Balloon Sinuplasty surgery is the latest advancement in sinus surgery. It is performed with FDA-cleared, endoscopic, catheter-based instruments specifically designed to be used in sinus surgery. The Sinus Balloon Catheter is gradually inflated to gently restructure the previously blocked sinus opening, which restores normal sinus drainage and function, without damaging the sinus.

Q: What is Skull Base Surgery?
Skull Base Surgery is one of the most exciting and challenging innovations in modern surgery. Skull Base Surgery is performed for brain tumors extending out through the base of skull (e.g. mengioma, schwannoma, pituitary adenoma), head and neck diseases extending into the brain (e.g. advanced sinus cancer, invasive fungal lesions) and for tumors originating in the skull base (e.g. Glomus tumors, chondroma, chondrosarcoma). Lesions involving skull base are rarely limited to areas that are assigned to a single speciality and may necessitate a team effort by ENT surgeons & Neurosurgeons working in tandem to access these areas (e.g. CSF Leak Repair, pituitary surgery). Today skull-base malignancies, which were previously considered inaccessible & hence inoperable, are being removed with sophisticated instruments by advanced surgical techniques by ENT Surgeons.

Q: What is Tonsillitis?
Tonsils are lymphoid tissues located in the oropharynx, which provide immunity against infections in the upper aero-digestive tract. Tonsils are similar in function to the Adenoids which lie behind the nose in the nasopharynx. Adenoid tissue is also called the nasopharyngeal tonsil. Sometimes these adenoids and tonsil tissues get infected and become inflammed when the diagnosis of adenoiditis and tonsillitis is made.

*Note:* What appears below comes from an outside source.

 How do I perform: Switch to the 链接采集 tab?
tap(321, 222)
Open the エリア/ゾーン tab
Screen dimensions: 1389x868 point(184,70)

Q: When is it necessary to remove the tonsils?
Recurrent septic infections of the tonsils refractory to a complete course of medications (oral or intravenous antibiotics), should be treated by tonsillectomy surgery. If a patient develops a peri-tonsillar abscess (Quinsy) around the tonsils, then an Interval tonsillectomy is done after a period of 6 weeks aftewr the Quinsy has subsided.

Q: How is Adenoiditis treated?
The commonest cause for Adenoid enlargement is Allergy. The enlargement of Adenoid tissue behind the nose can compromise the nasal airway especially in children and can lead to a myriad of symptoms like mouth breathing, snoring, dental mal-alignment and glue ears. In such cases it is necessary to remove the Adenoid tissue by conventional method or with laser and the patient needs to be on regular follow up with antio-allergic nasal spray and oral medications. Adenoid removal is most often combined with tonsillectomy whenever necessary.

Q: What is Tonsillectomy and by what methods can it be done?
Surgical removal of tonsil tissue is called tonsillectomy. It is performed intra-orally under general anesthesia. Apart from the conventional technique used for removal of tonsils, recent techniques include the use of Laser, Co-ablation, Radio-frequency and Cryo-surgery.

Q: What is a Glue Ear & How is it treated?
A long standing blockage of the tube which connects the back of the nose to the middle ear (Eustachian Tube) leads to a collection of non-infective serous fluid within the middle ear cavity. This fluid gets organized like 'Glue' over time leading to conductive hearing loss and blocking sensation in the ears.This condition is termed as Otitis Media with Effusion' and this fluid needs to be drained by a surgical procedure called Myringotomy with insertion of a ventilation / drainage tube – 'Grommet'in the ear drum.